(Pixel coordinate grounding data)
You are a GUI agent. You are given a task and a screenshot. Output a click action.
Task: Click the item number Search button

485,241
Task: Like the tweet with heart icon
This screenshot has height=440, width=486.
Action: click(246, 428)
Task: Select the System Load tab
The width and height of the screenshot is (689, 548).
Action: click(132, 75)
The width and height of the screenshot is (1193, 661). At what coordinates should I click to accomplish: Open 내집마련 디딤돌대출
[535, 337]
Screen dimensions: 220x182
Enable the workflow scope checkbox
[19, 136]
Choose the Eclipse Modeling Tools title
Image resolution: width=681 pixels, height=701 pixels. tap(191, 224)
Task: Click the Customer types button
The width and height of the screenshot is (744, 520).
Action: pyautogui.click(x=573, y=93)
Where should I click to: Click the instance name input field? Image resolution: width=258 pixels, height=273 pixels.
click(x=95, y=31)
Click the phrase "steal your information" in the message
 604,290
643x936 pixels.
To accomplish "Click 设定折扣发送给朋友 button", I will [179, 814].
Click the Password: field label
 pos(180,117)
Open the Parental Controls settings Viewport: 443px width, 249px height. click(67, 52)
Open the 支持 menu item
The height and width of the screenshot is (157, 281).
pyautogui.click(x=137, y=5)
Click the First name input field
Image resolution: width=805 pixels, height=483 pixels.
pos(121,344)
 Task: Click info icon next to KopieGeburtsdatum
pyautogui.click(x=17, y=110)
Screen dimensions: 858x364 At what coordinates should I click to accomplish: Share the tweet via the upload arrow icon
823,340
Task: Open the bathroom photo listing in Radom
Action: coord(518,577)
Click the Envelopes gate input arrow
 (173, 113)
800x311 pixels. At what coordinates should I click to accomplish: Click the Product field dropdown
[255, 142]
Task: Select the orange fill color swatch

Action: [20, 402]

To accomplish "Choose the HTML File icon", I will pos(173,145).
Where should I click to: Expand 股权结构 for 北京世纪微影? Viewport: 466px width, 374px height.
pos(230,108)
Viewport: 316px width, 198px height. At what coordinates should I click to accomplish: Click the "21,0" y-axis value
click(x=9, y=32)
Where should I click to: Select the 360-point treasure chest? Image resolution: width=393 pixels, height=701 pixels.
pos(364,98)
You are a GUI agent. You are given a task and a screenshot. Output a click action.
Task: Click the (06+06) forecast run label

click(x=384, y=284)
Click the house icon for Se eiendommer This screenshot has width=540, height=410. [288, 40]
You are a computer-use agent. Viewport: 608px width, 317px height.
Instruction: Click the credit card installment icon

= BRIEF =
Restate the entries above word for word.

= REPLY =
You are a GUI agent. You are given a task and a screenshot. Output a click action.
Task: Click the item number Search button

485,241
Task: Like the tweet with heart icon
This screenshot has height=440, width=486.
Action: click(246, 428)
Task: Select the System Load tab
The width and height of the screenshot is (689, 548).
Action: click(132, 75)
The width and height of the screenshot is (1193, 661). At what coordinates should I click to accomplish: Open 내집마련 디딤돌대출
[535, 337]
Screen dimensions: 220x182
Enable the workflow scope checkbox
[19, 136]
Choose the Eclipse Modeling Tools title
Image resolution: width=681 pixels, height=701 pixels. tap(191, 224)
Task: Click the Customer types button
The width and height of the screenshot is (744, 520).
Action: pyautogui.click(x=573, y=93)
Where should I click to: Click the instance name input field? Image resolution: width=258 pixels, height=273 pixels.
click(x=95, y=31)
Click the phrase "steal your information" in the message
 604,290
643x936 pixels.
To accomplish "Click 设定折扣发送给朋友 button", I will [179, 814].
Click the Password: field label
 pos(180,117)
Open the Parental Controls settings Viewport: 443px width, 249px height. click(67, 52)
Open the 支持 menu item
The height and width of the screenshot is (157, 281).
pyautogui.click(x=137, y=5)
Click the First name input field
Image resolution: width=805 pixels, height=483 pixels.
pos(121,344)
 Task: Click info icon next to KopieGeburtsdatum
pyautogui.click(x=17, y=110)
Screen dimensions: 858x364 At what coordinates should I click to accomplish: Share the tweet via the upload arrow icon
823,340
Task: Open the bathroom photo listing in Radom
Action: coord(518,577)
Click the Envelopes gate input arrow
 (173, 113)
800x311 pixels. At what coordinates should I click to accomplish: Click the Product field dropdown
[255, 142]
Task: Select the orange fill color swatch

Action: [20, 402]

To accomplish "Choose the HTML File icon", I will pos(173,145).
Where should I click to: Expand 股权结构 for 北京世纪微影? Viewport: 466px width, 374px height.
pos(230,108)
Viewport: 316px width, 198px height. At what coordinates should I click to accomplish: Click the "21,0" y-axis value
click(x=9, y=32)
Where should I click to: Select the 360-point treasure chest? Image resolution: width=393 pixels, height=701 pixels.
pos(364,98)
You are a GUI agent. You are given a task and a screenshot. Output a click action.
Task: Click the (06+06) forecast run label

click(x=384, y=284)
Click the house icon for Se eiendommer This screenshot has width=540, height=410. [288, 40]
You are a computer-use agent. Viewport: 608px width, 317px height.
Instruction: Click the credit card installment icon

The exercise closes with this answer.